The Houma Courier on preparing for storm season:

Hurricane season starts in six weeks, and this one will be more complicated than normal because Terrebonne, Lafourche, Louisiana and the rest of the country will still be dealing with the coronavirus pandemic.

Gov. John Bel Edwards made that clear Thursday during his daily briefing on the state’s response to the COVID-19 outbreak.

“There are all sorts of things that we’re going to have to consider,” the governor said in response to a citizen question about hurricane season, which runs June 1 through Nov. 30. “To shelter the same number of people, we’re going to have to have multiple shelters so that we can practice social distancing. We’re going to need to provide PPE. We’re going to have to have additional medical personnel in any shelter that we open.

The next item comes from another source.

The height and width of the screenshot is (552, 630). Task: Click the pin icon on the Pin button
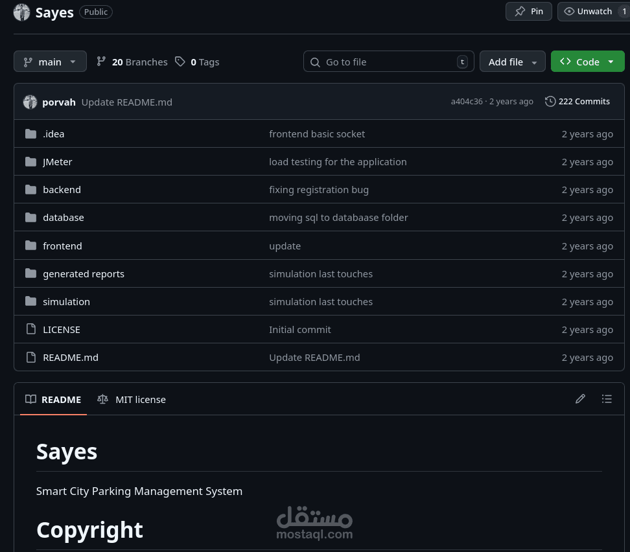[x=520, y=11]
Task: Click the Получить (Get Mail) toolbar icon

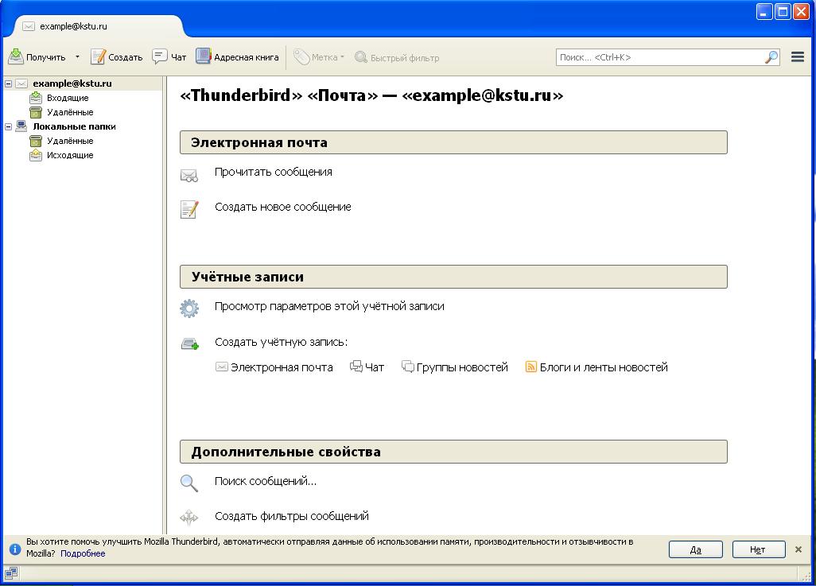Action: coord(16,56)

Edwards said Louisiana’s Emergency Preparedness Office has been working for the past month to incorporate coronavirus accommodations into the state’s hurricane plan. And the state will conduct a test run of that plan May 14 in coordination with the Federal Emergency Management Agency and the National Weather Service.

Terrebonne and Lafourche parish officials told The Courier and Daily Comet about a week ago that they have been doing the same kind of work.

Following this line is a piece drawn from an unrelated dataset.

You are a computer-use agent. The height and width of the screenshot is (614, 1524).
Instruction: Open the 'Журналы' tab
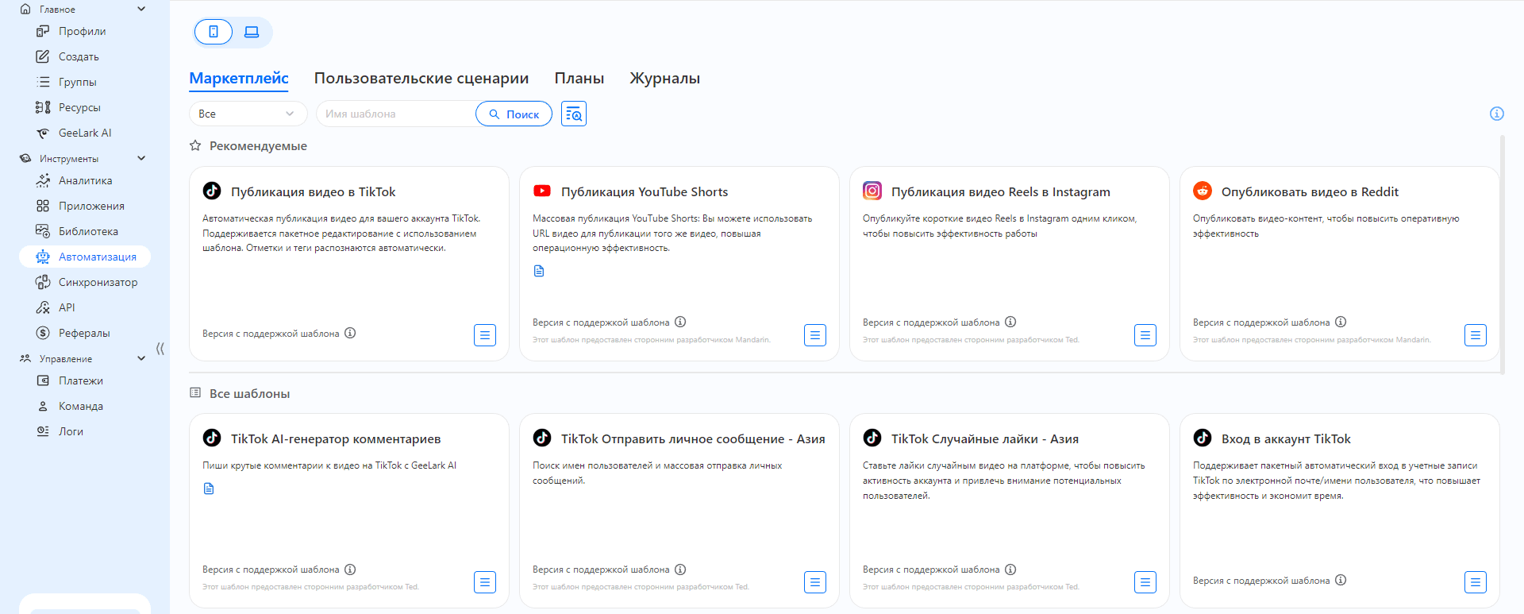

“We’ve been in contact with our departments to make sure they’re prepared,” said Earl Eues, Terrebonne’s emergency preparedness director. “In the event we have to do an evacuation, we’ll decide on what we need to do as far as people who are still COVID-positive that may need to be evacuated. We’ll work with the Louisiana Department of Health and (the Governor’s Office of Homeland Security and Emergency Management) on where those people will be evacuated. We’ll be prepared to do whatever we need to do to take care of our residents.”

Evacuees, including special-needs cases, would require more buses to keep folks a safe distance apart. And moving coronavirus victims on ventilators could become a major endeavor that would require action well before a storm approaches the coast – assuming there’s hospital space inland to take them.

The message now is to be prepared. Stay abreast of new plans that are forthcoming from local and state officials. The Courier and Daily Comet will provide updates as officials release them.

And do the basics now required before any hurricane season. Among them:

- Make sure you have an emergency kit that includes a few days’ worth of drinking water and nonperishable food, along with supplies like a flashlight, batteries, medications and pet food.

- Identify ahead of time where you could go if you are told to evacuate. Choose several places — a friend’s home in another town, a motel or a shelter.

You can find lots of other tips in the e-Edition of our 40-page annual hurricane guide. Look for the link in a section labeled “Our Picks” on the home pages at houmatoday.com and dailycomet.com. We’ll release an updated guide before the season begins. Another great resource is getagameplan.org, run by the Louisiana Department of Homeland Security and Emergency Preparedness.

To weather this storm season safely will require everyone to be prepared in advance and to adapt as plans are updated to handle the coronavirus crisis. Get started now.